Selecção Nacional busca melhoria de classificação

Armindo Pereira | Dakar

A Selecção Nacional sénior feminina de basquetebol tenta melhorar a última prestação, quando defrontar o Congo Democrático, hoje às 14h00, na Arena Dakar, para as classificativas do quinto lugar da 24ª edição do Campeonato Africano das Nações Afrobasket / Senegal' 2019.

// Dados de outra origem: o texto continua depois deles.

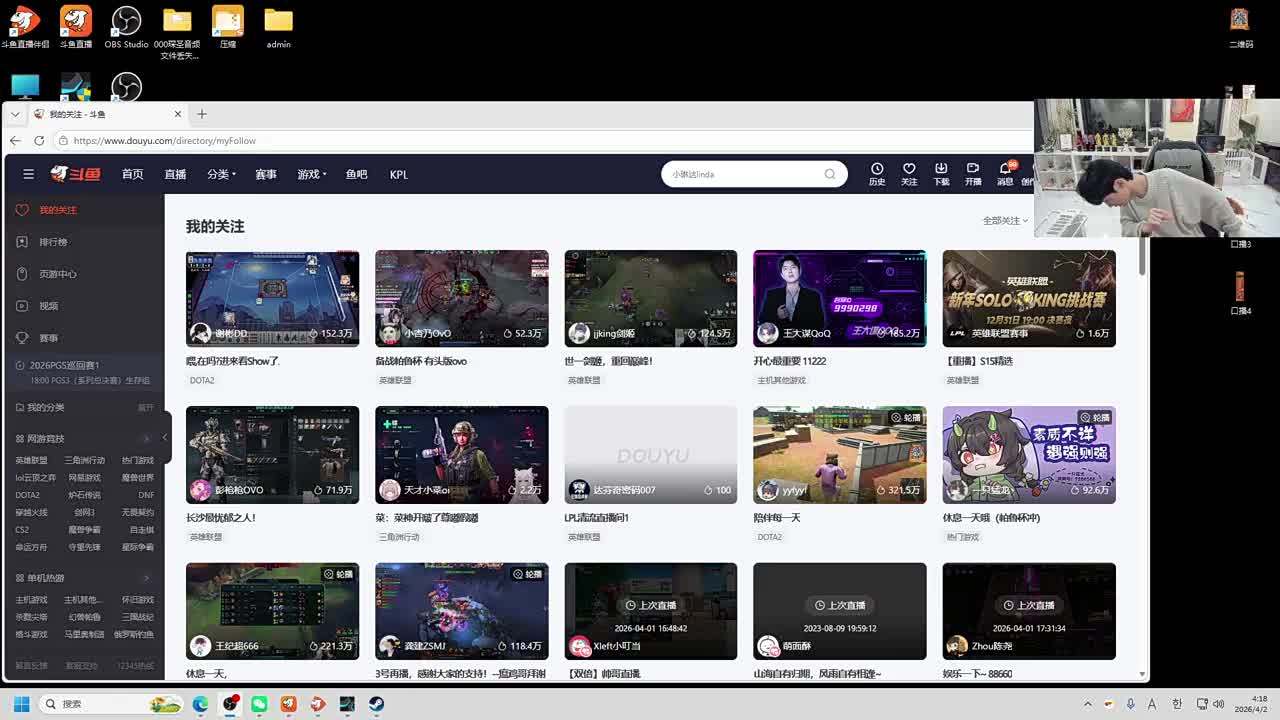The width and height of the screenshot is (1280, 720).
Task: Open the 关注 heart icon in header
Action: click(909, 169)
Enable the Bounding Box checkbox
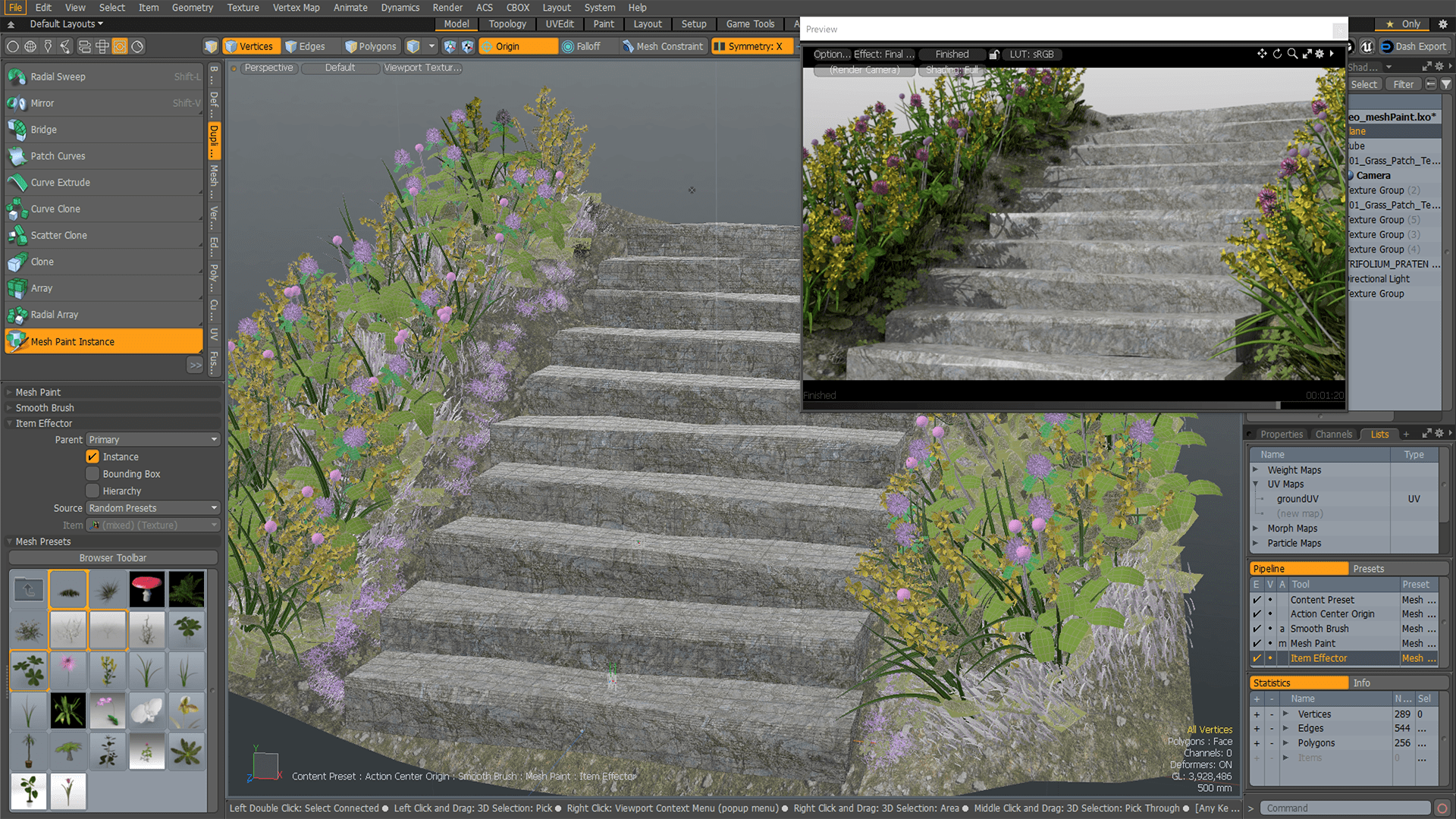Image resolution: width=1456 pixels, height=819 pixels. point(93,473)
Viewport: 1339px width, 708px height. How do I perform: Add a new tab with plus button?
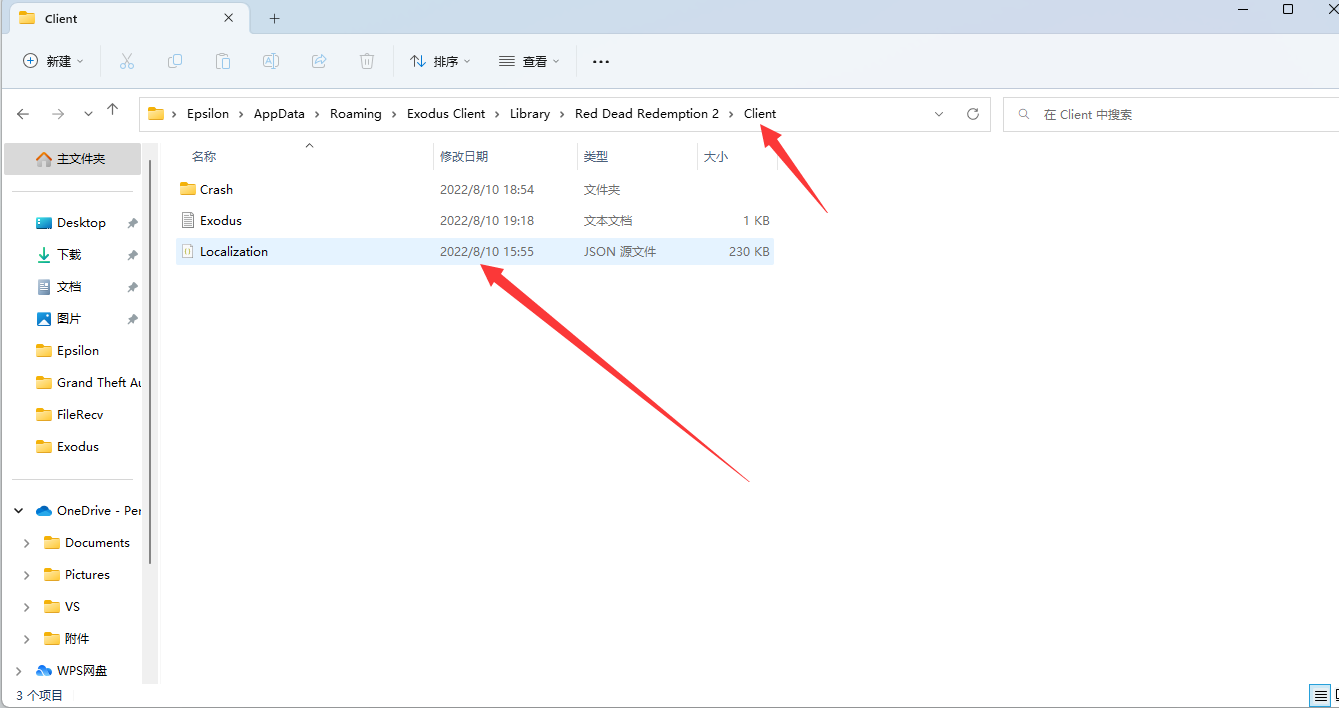[x=274, y=18]
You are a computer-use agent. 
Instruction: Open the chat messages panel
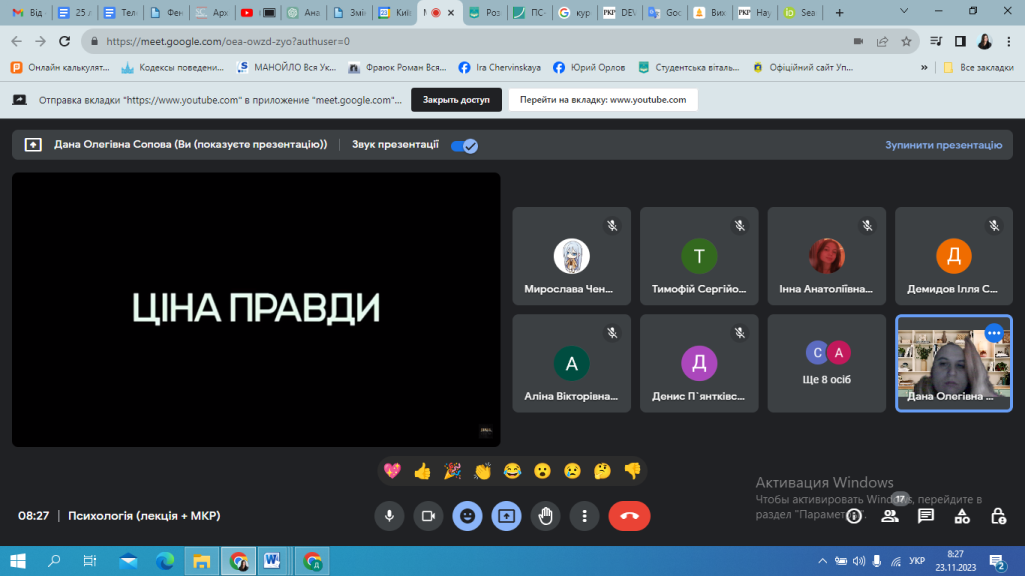coord(926,516)
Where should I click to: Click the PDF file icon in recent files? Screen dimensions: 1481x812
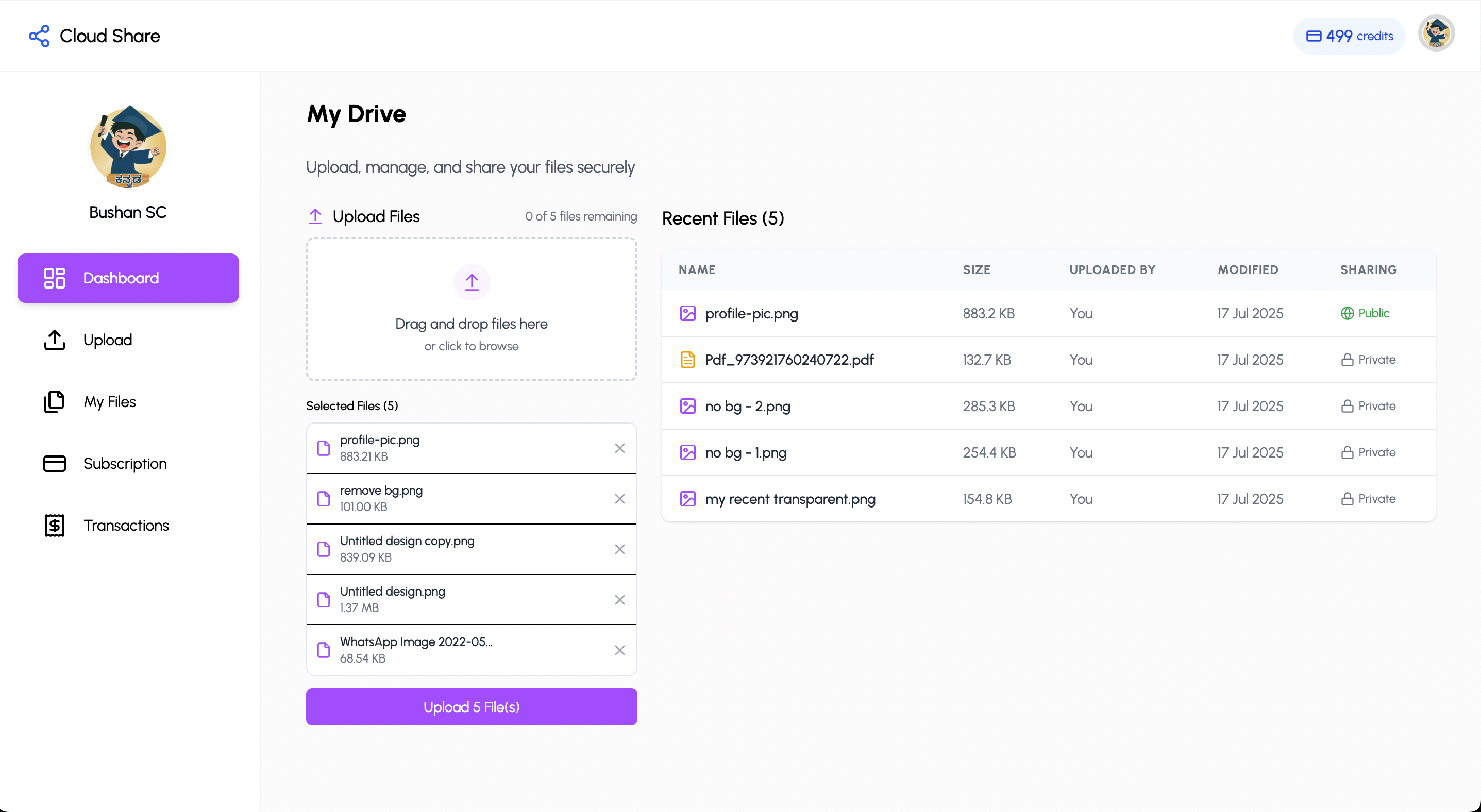[687, 360]
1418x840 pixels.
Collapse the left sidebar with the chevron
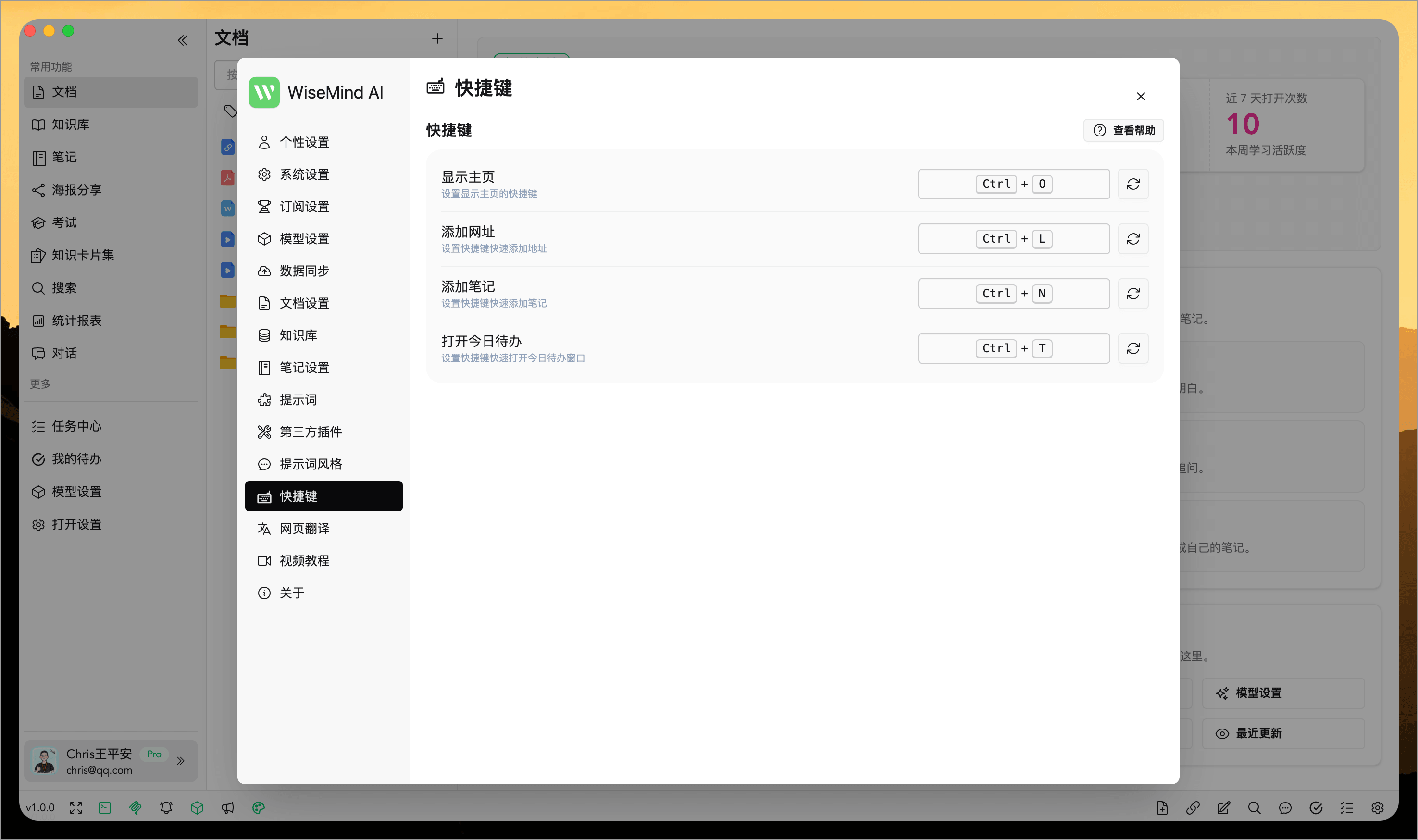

Exibição de luxo da Italee Lucas foi decisiva para a conquista da vitória sobre as egípcias
Fotografia: Dr

Em caso de vitória, o combinado angolano vai cumprir os objectivos preconizados de melhorar a posição em relação à prova passada. Apesar de o jogo ser com um dos adversários derrotados na fase preliminar, por 69-49, o técnico pretende abordar o desafio com todas as cautelas, pois "não existem jogos iguais".
Na partida de ontem, o "cinco" nacional começou por explorar as fragilidades defensivas do adversário. Estavam decorridos quatro minutos e o resultado era favorável às pupilas de Apolinário Paquete (12-2), altura que o seleccionador egípcio Ehab Elalfy solicitou desconto de tempo.
As egípcias regressaram com outra disposição, sobretudo a defender. Conseguiram reduzir a diferença de onze para apenas dois pontos (22-20), ao cabo dos primeiros 10 minutos, para insatisfação da equipa técnica angolana, pois estava em causa a melhoria da prestação da edição passada.
O jogo chegou a estar empatado pela primeira vez no arranque do segundo quarto (22-22). Avelina Peso foi lançada para o lugar de Ngiendula Filipe. Quer o jogo exterior, quer as investidas pela zona pintada não surtiam o efeito desejado, e Paquete voltou a responder com mexidas na equipa, numa altura em que o equilíbrio predominava, com ligeiro ascendente da equipa egípcia.
Menos consistentes, as angolanas passaram a correr atrás do resultado, pois o Egipto passou a alternar a táctica de jogo. Conseguia atrair a defensiva angolana, para depois assistir uma jogadora na zona interior livre de marcação, e no ataque seguinte optava por um lançamento exterior

A estratégia resultou numa vantagem de 19-12, no parcial, traduzida numa superioridade ao intervalo, por 39-34. Havia a necessidade imperiosa de mudar a abordagem do lado das angolanas. Alvo de forte marcação, a base Italee Lucas ficou toda a primeira parte em branco. Os lançamentos exteriores esbarravam na parte exterior do aro. A equipa parecia não ter soluções para equilibrar e dar resposta à ascensão das adversárias.
A vantagem do adversário estava na casa dos dois dígitos (48-38), quando o treinador angolano pediu primeiro desconto de tempo.
A selecção vinda da terra das pirâmides passou a dominar a partida por completo, sobretudo o jogo interior, aliado à melhor circulação de bola. Aproveitava cada brecha e voltou a sair triunfante do terceiro quarto, desta por 59-45. Restavam dez minutos para reverter o quadro.
A pressão defensiva sobre a jogadora angolana com bola aumentou, e os erros passaram a ser recorrentes a meio do quarto decisivo. Quando menos se esperava, as jogadoras puxaram dos galões para empatar a partida a 65 pontos, a um minuto do final, com Italee Lucas a ser a principal protagonista.
Uma perda de bola ao ataque deu origem a uma falta técnica, cometida por Nadir Manuel. Menatalla Awad converteu apenas um dos lançamentos e, na sequência, Angola ficou com a posse de bola. Nesta altura, o nervosismo das egípcias fez-se sentir e veio à tona a maior experiência das orientadas por Apolinário Paquete, que conseguiram “arrancar à ferros” a vitória (68-66), que mantém intactos os objectivos. Com 14 pontos e seis assistências, Italee Lucas foi a melhor cestinha de Angola.